## PROBLEM REQUIREMENTS
Below are entries. Copy exactly the lines running from the line that holds "Image resolution: width=1736" to the line that holds "This screenshot has height=771, width=1371.", with both ends included.

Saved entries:

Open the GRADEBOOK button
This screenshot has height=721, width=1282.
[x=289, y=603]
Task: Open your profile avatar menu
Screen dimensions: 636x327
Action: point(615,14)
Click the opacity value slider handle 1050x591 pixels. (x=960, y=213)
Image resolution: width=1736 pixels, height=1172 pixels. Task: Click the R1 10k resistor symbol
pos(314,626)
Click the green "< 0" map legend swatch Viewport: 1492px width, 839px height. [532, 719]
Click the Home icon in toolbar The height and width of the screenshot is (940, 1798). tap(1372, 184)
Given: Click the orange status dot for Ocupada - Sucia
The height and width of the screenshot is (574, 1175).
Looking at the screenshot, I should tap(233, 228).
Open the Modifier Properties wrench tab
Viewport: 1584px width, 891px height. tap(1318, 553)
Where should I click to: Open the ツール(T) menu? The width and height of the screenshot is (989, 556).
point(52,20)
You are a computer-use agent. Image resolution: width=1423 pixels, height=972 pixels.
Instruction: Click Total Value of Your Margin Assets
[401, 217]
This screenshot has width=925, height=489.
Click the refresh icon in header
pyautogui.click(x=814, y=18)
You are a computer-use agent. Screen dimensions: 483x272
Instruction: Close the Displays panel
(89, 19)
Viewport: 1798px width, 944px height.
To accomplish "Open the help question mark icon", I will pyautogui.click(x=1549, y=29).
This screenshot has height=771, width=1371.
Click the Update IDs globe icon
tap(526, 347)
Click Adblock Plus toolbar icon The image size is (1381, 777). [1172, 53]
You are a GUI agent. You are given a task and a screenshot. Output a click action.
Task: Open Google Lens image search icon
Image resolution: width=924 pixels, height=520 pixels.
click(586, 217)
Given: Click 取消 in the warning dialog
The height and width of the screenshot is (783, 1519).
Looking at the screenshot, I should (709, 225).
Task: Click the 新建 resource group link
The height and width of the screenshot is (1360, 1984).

## RESPONSE AREA
Image resolution: width=1736 pixels, height=1172 pixels. Task: Click the R1 10k resistor symbol
pos(314,626)
Click the green "< 0" map legend swatch Viewport: 1492px width, 839px height. [532, 719]
Click the Home icon in toolbar The height and width of the screenshot is (940, 1798). tap(1372, 184)
Given: Click the orange status dot for Ocupada - Sucia
The height and width of the screenshot is (574, 1175).
Looking at the screenshot, I should tap(233, 228).
Open the Modifier Properties wrench tab
Viewport: 1584px width, 891px height. tap(1318, 553)
Where should I click to: Open the ツール(T) menu? The width and height of the screenshot is (989, 556).
point(52,20)
You are a computer-use agent. Image resolution: width=1423 pixels, height=972 pixels.
Instruction: Click Total Value of Your Margin Assets
[401, 217]
This screenshot has width=925, height=489.
Click the refresh icon in header
pyautogui.click(x=814, y=18)
You are a computer-use agent. Screen dimensions: 483x272
Instruction: Close the Displays panel
(89, 19)
Viewport: 1798px width, 944px height.
To accomplish "Open the help question mark icon", I will pyautogui.click(x=1549, y=29).
This screenshot has height=771, width=1371.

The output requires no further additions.